Si cerca nelle telecamere il volto del responsabile. E le associazioni offrono assistenza legale al 35enne

PESCARA. Si cerca nelle riprese delle telecamere ma anche tra eventuali testimoni. La polizia è al lavoro sull’aggressione subita da un 35enne di Roseto nella notte tra domenica e lunedì sulla riviera nord di Pescara. Un giovane, che lui non conosceva, lo ha colpito con uno schiaffo dopo essersi informato sulla sua omosessualità e poi è fuggito facendo perdere le tracce, mentre a poca distanza c’era il suo gruppetto, una decina di persone che da un po’ stavano sfottendo il 35enne e i suoi amici, a poca distanza da uno stabilimento dove c’era stata una serata gay friendly.
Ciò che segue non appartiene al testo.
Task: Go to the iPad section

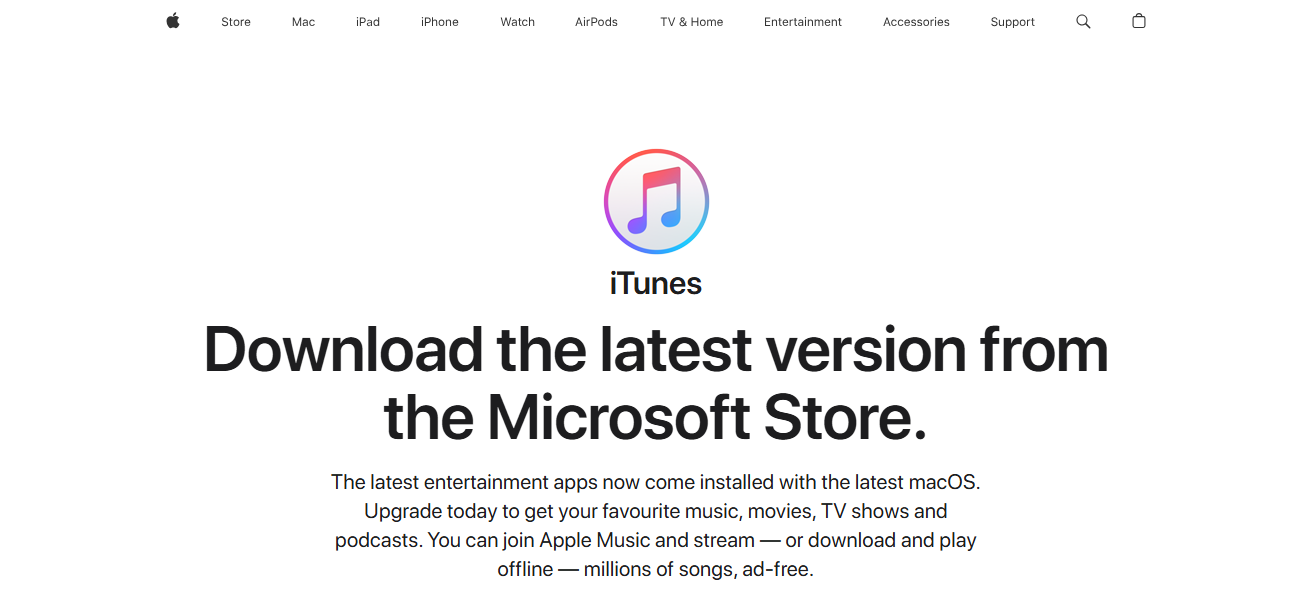Action: pos(368,22)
Ieri il 35enne ha presentato querela e raccontato l’accaduto ai poliziotti, nella speranza che venga identificato il colpevole. E mentre la Digos, diretta da Dante Cosentino, avviava subito le indagini anche raggiungendo la zona dell’aggressione e acquisendo le immagini delle telecamere, alla vittima sono arrivati diversi messaggi di solidarietà.
«L’ennesima aggressione a Pescara ci ricorda che l’omofobia esiste ma purtroppo le forze politiche di destra la coprono e alimentano», ha commentato Maurizio Acerbo, segretario nazionale del Partito della Rifondazione Comunista, coordinamento di Unione Popolare. «Il fatto che i responsabili dell'aggressione siano giovanissimi mostra quanto sia indispensabile che nelle scuole si educhi al rispetto. Esprimo solidarietà alla persona aggredita e la più netta condanna dell'episodio», ha proseguito chiedendo «una legge contro l'omofobia».
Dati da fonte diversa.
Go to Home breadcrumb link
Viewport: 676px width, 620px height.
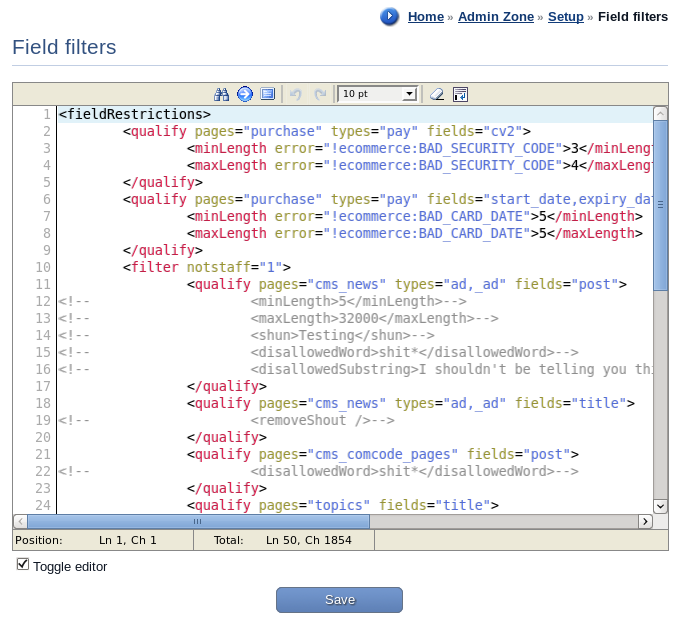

Offrono al ragazzo assistenza legale, se lo vorrà, Mazì Arcigay Pescara, Jonathan Diritti in Movimento e La Formica Viola, che commentano l’aggressione, avvenuta attorno alle 3.30. Il 35enne aveva appena ammesso di essere gay, rispondendo alla domanda diretta del giovane che lo sfotteva, quando è stato raggiunto da dietro da uno schiaffo sul volto, ed è finito in ospedale. Le tre associazioni prendono spunto da questo fatto per dire che continueranno «le battaglie volte al raggiungimento dei diritti assenti in Italia e a chiedere a gran voce l’introduzione, a livello legislativo, dell’aggravante per i crimini mossi da odio omolesbobitransfobico. È ancora necessario continuare a lottare affinché questa società diventi davvero accogliente e aperta», dicono. Benedetta La Penna, dell’Arci, esprime «massima vicinanza e solidarietà al ragazzo aggredito, nella speranza che la sua voce e ciò che gli è accaduto possano essere l'ennesimo monito per una presa urgente di posizione delle amministrazioni locali, regionali e nazionali nei confronti dei diritti della comunità LGBTQI+». In città, dice, quello dell’altra notte è stato «l'ennesimo attacco omofobo: un fenomeno che aumenta drasticamente, segno che la cultura dell'odio e dell'intolleranza sta prendendo sempre più piede in una società che non ci permette più di amare chi vogliamo». E anche l’Arci chiede «una legge», che consentirebbe di raggiungere la «libertà, senza la paura di insulti, botte, omicidi. Sta diventando sempre più evidente la mancanza di empatia e di rispetto, una violazione dei diritti che non può più perpetuare in una società civile». (f.bu.)